> Your task:
Extend the passage below on New Jersey's breath test refusal law, picking up after its final sentence.

── Document text

Wall Township DWI Breath Test Refusal Lawyers

The ability to operate a motor vehicle is a privilege and not a right under NJ law. A condition to this right is a motorist’s obligation to consent to submission of a breath sample when properly demanded to do so by a police officer. When an accused fails to consent, he or she may be issued a summons for refusal under N.J.S.A. 39:4-50.2 If you have been charged with this offense in Wall NJ, our lawyers possess the knowledge and experience you need to contest the refusal. Give our Wall NJ DWI attorneys a call anytime 24/7 and we hope that you find the information that follows to be of assistance.

N.J.S.A. 39:4-50.2 –  The NJ Refusal Law

In accordance with this statute, an individual is “deemed to have given his consent to the taking of samples of his breath…to determine the content of alcohol in his blood” when there exists “reasonable grounds to believe that such person has been operating a motor vehicle” while intoxicated. A police officer must, however, adhere to certain legal requirements in making the request, specifically, he must inform the accused of his rights by reading a standard statement that has been adopted by the Director of the Division of Motor Vehicles. If an individual refuses after the statement is read, then he shall be charged with refusal and then becomes exposed to the penalties set forth under N.J.S.A. 39:4-50.4a.

────
── Records provided

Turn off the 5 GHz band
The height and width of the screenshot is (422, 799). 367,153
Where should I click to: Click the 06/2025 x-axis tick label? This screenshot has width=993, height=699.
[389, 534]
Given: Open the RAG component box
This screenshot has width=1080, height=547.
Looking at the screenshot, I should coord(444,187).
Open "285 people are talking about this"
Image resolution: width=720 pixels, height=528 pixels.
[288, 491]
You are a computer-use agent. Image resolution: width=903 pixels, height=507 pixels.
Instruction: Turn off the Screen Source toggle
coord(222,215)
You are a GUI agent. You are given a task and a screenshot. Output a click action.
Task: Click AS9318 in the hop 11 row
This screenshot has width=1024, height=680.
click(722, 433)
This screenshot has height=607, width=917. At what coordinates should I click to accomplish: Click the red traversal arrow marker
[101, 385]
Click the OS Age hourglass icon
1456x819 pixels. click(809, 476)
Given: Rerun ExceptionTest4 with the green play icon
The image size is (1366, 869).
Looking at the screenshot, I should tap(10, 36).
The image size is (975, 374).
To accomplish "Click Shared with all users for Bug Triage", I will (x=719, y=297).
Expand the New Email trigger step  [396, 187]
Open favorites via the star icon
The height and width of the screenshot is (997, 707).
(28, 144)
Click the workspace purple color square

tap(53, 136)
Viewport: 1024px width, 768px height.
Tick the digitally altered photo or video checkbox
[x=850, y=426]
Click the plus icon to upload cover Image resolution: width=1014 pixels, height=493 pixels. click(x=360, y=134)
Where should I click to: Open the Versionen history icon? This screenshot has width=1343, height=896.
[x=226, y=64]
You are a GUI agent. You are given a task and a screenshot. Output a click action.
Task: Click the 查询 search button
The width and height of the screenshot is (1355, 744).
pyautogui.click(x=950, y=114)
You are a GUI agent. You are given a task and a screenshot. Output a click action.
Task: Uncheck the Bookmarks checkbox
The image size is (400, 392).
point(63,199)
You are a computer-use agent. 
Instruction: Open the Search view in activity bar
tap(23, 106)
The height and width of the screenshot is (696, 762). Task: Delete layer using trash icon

────

> In response:
N.J.S.A. 39:39-50.4 – Penalties for Refusal

  • License Suspension. For a first offense, the license suspension is seven (7) months. A second offense carries two (2) years revocation. A third or subsequent offense results in a ten (10) year license suspension.
  • Fines. The fine is $300 to $500, $500-$1,000, and $1,000 for a first offense, second offense and third offense, respectively.
  • Ignition Interlock. For a first offense, the ignition interlock must be in place for the period of suspension and for 6 months to 1 year following restoration. For a repeat offender, the interlock must be in place for the period of suspension and one (1) to three (3) years following expiration of the period of suspension.